You can use this same data to hunt for service accounts that are logging into devices. In a perfect world that doesn’t happen of course, but the reality is some software vendors make products where it is required. You may find that IT admins are being lazy and just using those service accounts everywhere though. They often won’t have controls like MFA and possibly have a worse password. For an attacker, service accounts are gold, since the monitoring around them is often weak.

//Microsoft Sentinel query
DeviceLogonEvents
| where TimeGenerated > ago(30d)
| project DeviceName, ActionType, LogonType, AdditionalFields, InitiatingProcessCommandLine, AccountName, IsLocalAdmin
| where ActionType == "LogonSuccess"
| where LogonType in ("Interactive","RemoteInteractive")
| where AdditionalFields.IsLocalLogon == true
| where InitiatingProcessCommandLine == "lsass.exe"
//Search only for accounts starting with svc or containing service. You may need to substitute in your service account naming standard.
| where AccountName startswith "svc" or AccountName contains "service"
| summarize
    ['Local Admin Distinct Device Count']=dcountif(DeviceName,IsLocalAdmin == "true"),
    ['Local Admin Device List']=make_set_if(DeviceName, IsLocalAdmin == "true")
    by AccountName
| sort by ['Local Admin Distinct Device Count'] desc 

Once you have your list, you can then start to enforce what machines they can access. If svc.sqlapp only needs to logon to 2 machines, then just configure that in Active Directory. You can then alert on activity outside of that which may be malicious.

If you don’t use Defender for Endpoint you can use the Windows security event log to achieve a similar summary. For instance, you can find the devices with the most users connecting via RDP. Then you can reverse that query and find the users connecting to the most devices. Just like our Defender data.

//Microsoft Sentinel query
SecurityEvent
| where TimeGenerated > ago(30d)
| where EventID == "4624"
| where LogonType == 10
//Extend new column that drops Account to lower case so users are correctly summarized, i.e User123 and user123 are combined
| extend AccountName=tolower(Account)

Your tasks:
a. From the text on service account logons, print the passage from "by AccountName" up to and including "our Defender data.".
b. In the text on service account logons, which event ID does the Windows security event log query filter on?
c. For each statement, say whether it agrees with the text on service account logons. Give yes or no, along with the text's deciding words quoted exactly.
(i) Service accounts often have controls like MFA.
(ii) The Windows security event log query converts account names to lower case.
(iii) The first query looks at logon events from the last 30 days.

Information provided:
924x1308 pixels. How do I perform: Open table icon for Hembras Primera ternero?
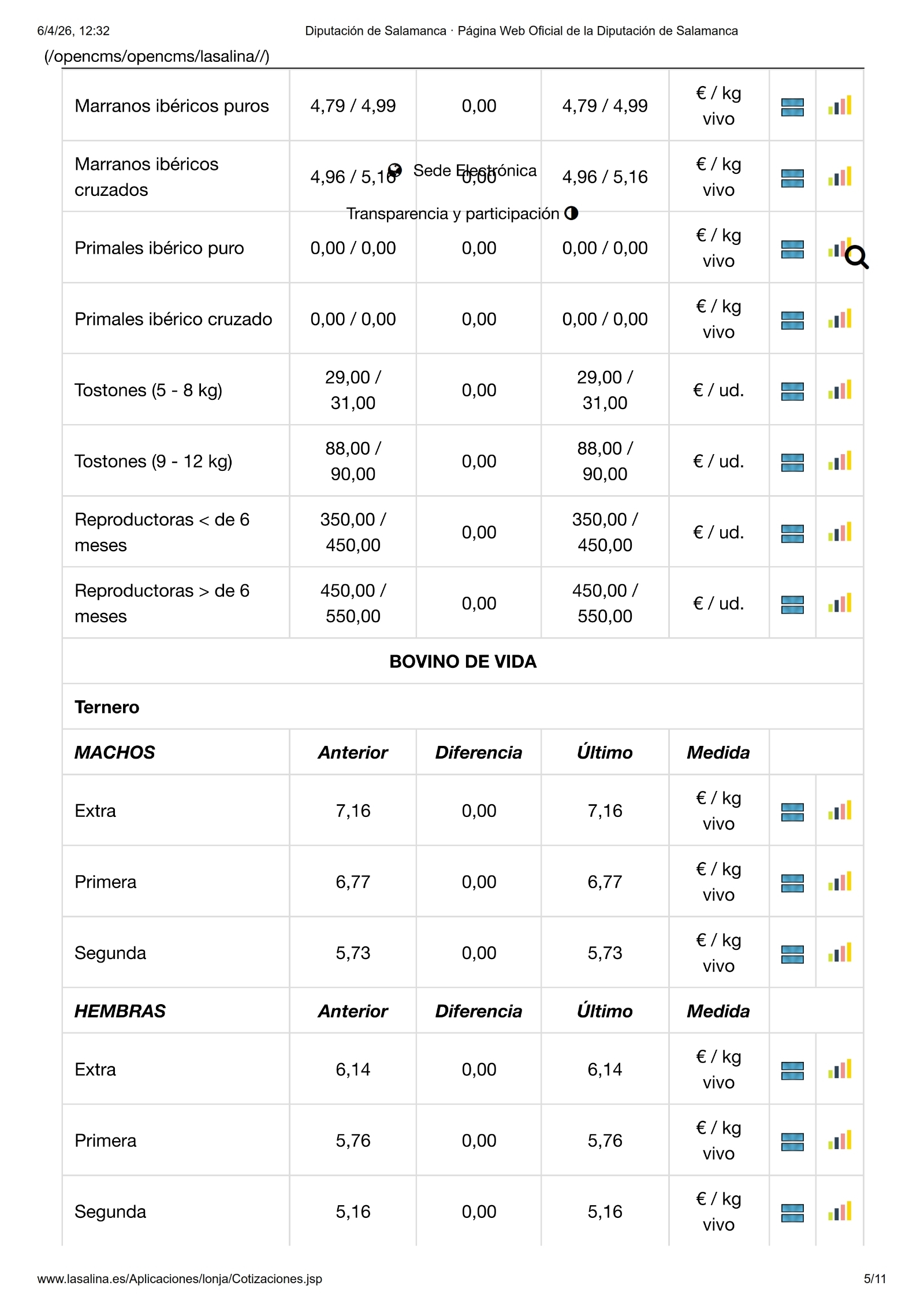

Answers below:
a.
by AccountName
| sort by ['Local Admin Distinct Device Count'] desc 

Once you have your list, you can then start to enforce what machines they can access. If svc.sqlapp only needs to logon to 2 machines, then just configure that in Active Directory. You can then alert on activity outside of that which may be malicious.

If you don’t use Defender for Endpoint you can use the Windows security event log to achieve a similar summary. For instance, you can find the devices with the most users connecting via RDP. Then you can reverse that query and find the users connecting to the most devices. Just like our Defender data.

b. 4624

c.
(i) No: "They often won’t have controls like MFA"
(ii) Yes: "Extend new column that drops Account to lower case"
(iii) Yes: "| where TimeGenerated > ago(30d)"